Your reply should be made up of every line in the records below that holds the string "computer".

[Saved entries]
● ● ● ●

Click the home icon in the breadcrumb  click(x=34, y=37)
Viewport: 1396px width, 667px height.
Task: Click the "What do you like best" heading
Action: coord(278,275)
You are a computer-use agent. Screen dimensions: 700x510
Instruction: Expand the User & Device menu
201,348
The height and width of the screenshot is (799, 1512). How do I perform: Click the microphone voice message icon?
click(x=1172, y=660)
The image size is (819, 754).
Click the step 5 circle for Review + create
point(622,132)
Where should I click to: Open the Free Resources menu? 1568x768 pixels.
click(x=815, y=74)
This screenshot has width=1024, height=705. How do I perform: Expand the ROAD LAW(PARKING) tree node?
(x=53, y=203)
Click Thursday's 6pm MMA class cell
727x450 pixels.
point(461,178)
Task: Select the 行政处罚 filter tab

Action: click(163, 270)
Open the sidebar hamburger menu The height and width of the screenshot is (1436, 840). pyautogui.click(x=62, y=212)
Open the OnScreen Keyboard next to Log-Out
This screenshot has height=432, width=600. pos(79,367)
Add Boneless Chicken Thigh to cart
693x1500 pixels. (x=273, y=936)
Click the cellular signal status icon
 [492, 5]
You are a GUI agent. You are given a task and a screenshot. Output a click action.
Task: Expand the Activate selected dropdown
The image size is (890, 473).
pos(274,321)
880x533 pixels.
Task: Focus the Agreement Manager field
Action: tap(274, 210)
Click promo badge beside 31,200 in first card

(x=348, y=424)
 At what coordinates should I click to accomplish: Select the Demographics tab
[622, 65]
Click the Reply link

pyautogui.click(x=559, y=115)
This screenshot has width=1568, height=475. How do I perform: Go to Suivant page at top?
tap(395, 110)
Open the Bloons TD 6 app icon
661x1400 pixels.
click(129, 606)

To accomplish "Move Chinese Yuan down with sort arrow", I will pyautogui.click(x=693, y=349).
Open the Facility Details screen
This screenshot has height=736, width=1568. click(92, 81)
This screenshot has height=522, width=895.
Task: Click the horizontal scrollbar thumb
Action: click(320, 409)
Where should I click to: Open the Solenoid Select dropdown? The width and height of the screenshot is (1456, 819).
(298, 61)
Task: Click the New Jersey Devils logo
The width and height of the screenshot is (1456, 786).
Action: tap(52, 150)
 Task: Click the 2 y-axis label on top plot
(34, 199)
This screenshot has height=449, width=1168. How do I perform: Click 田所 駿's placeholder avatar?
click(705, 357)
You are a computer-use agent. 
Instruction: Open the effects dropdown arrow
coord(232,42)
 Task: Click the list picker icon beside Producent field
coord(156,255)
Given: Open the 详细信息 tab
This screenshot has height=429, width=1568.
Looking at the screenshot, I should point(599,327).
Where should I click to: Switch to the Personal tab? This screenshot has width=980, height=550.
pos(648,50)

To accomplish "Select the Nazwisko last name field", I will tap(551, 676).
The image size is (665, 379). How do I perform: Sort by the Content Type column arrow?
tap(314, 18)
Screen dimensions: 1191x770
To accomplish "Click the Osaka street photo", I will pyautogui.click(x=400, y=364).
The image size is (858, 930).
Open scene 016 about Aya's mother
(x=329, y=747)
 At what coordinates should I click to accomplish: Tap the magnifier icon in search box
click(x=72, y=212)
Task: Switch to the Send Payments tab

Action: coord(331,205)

● ● ● ●

OUTPUT:
You are a computer-use agent. Screen dimensions: 700x510
You are a computer-use agent. 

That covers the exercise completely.